[The science behind superheroes][1] might shed some light on this topic. Just to wet your appetite and encourage reading that article here are some quotes:

> We've all heard it before: a scientist, working in a secret laboratory buried deep in the heart of an extinct volcano, suffers an unfortunate mishap and is doused in radioactive chemicals/gamma rays/mutagenic DNA. Next thing you know, he is transformed into a crime-fighting guardian of justice.

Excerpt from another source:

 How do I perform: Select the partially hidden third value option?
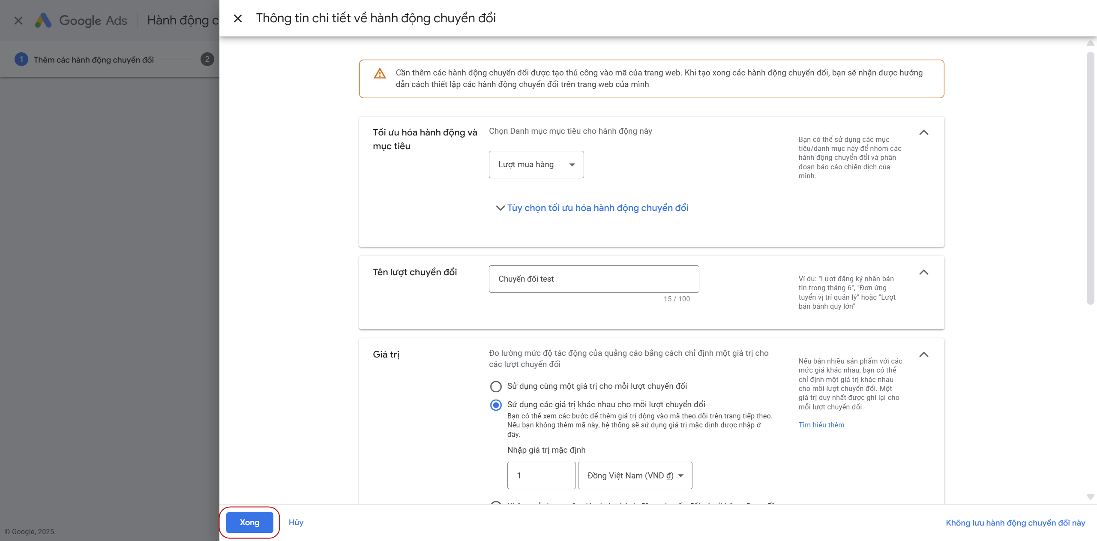tap(496, 502)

> Oddly, the physical appearance of these accident-prone super-brains is always the polar opposite of a stereotypical scientist - extraordinarily buffed and good looking even before their transformations - leading to malicious speculation about why these fit, handsome, intelligent people aren't out clubbing with all the other chick magnets.

(....)

> The first superhero stories, led by Superman himself in Amazing Stories #1, published in 1938, were originally an offshoot of the pulp-fiction magazines and comic strips popular throughout the 1930s. These were stories of adventure, heroism, strange worlds and magical powers - whether it was Flash Gordon battling Ming the Merciless on the planet Mungo, or Conan the Barbarian wrestling dark demons in forgotten temples.

> The 1930s was a time when the Great Depression gripped the globe, and this had a particularly poignant effect on the people of the United States. The country that had promised the great American dream was now a land of unemployment, poverty, suffering and a failing free-market economy. People needed heroes, and newspaper comic strips and pulp-fiction magazines provided them in spades.